**Work required:** Render the records from the line with "Where should I" up to and including the line with "click(x=37, y=100)" as a JSON list of strings, one string per line, skipping blank lines. Leave the pictures out of the answer.

**Records supplied:**
※ ※ ※
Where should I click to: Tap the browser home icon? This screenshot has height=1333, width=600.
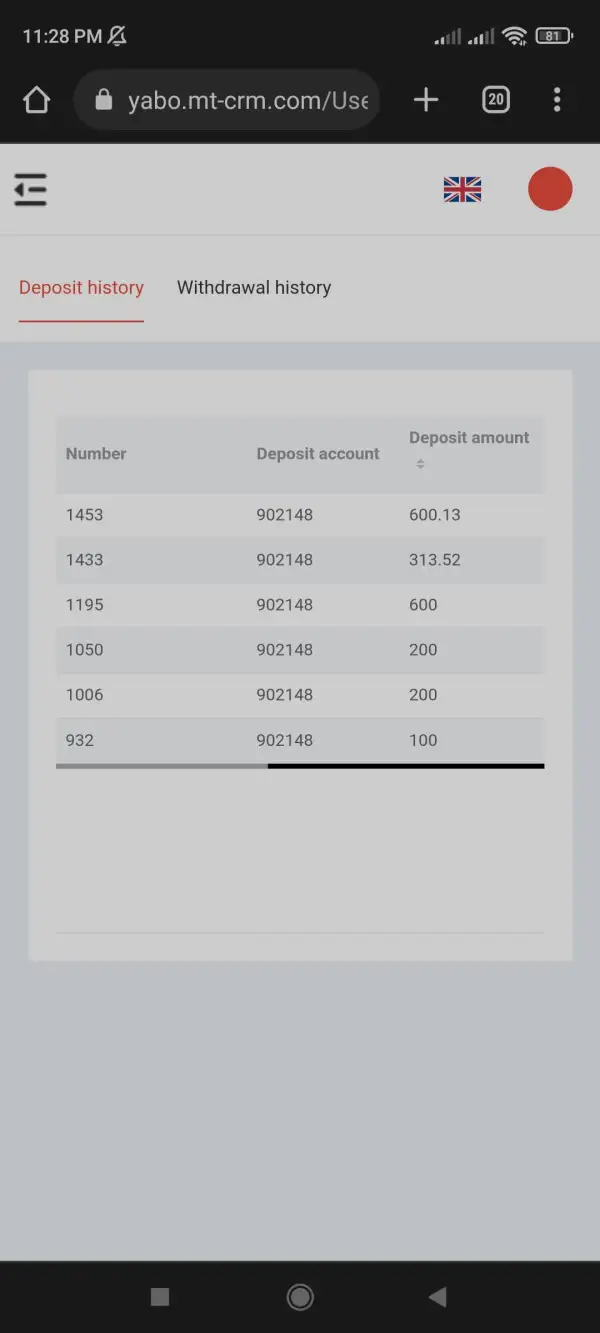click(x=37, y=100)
※ ※ ※
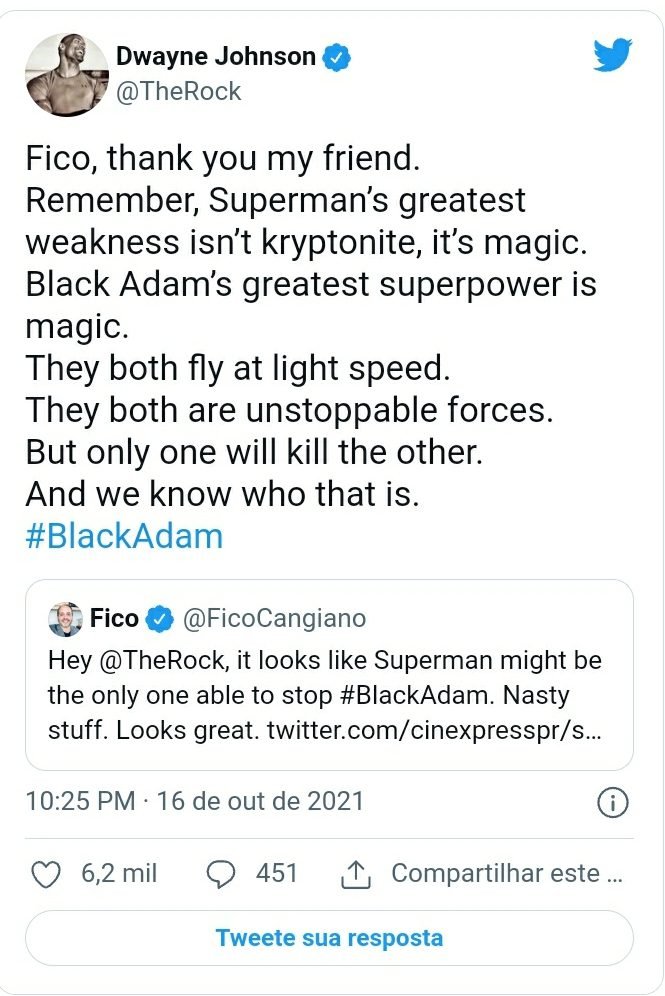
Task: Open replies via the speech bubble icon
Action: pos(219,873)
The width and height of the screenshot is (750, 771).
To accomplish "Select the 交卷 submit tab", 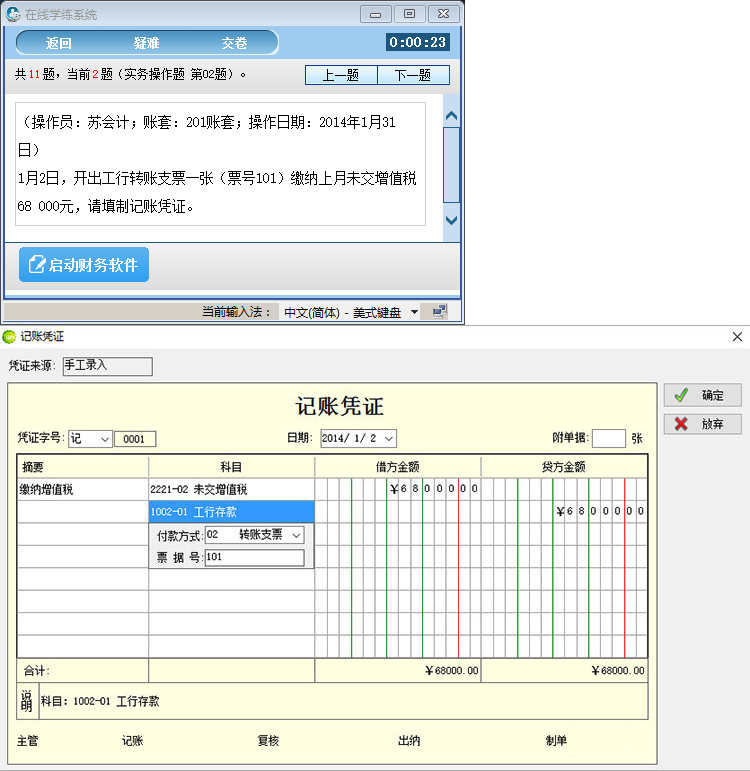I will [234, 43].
※ ※ ※
**Output for this task:**
[
  "Where should I click to: Tap the browser home icon? This screenshot has height=1333, width=600.",
  "click(x=37, y=100)"
]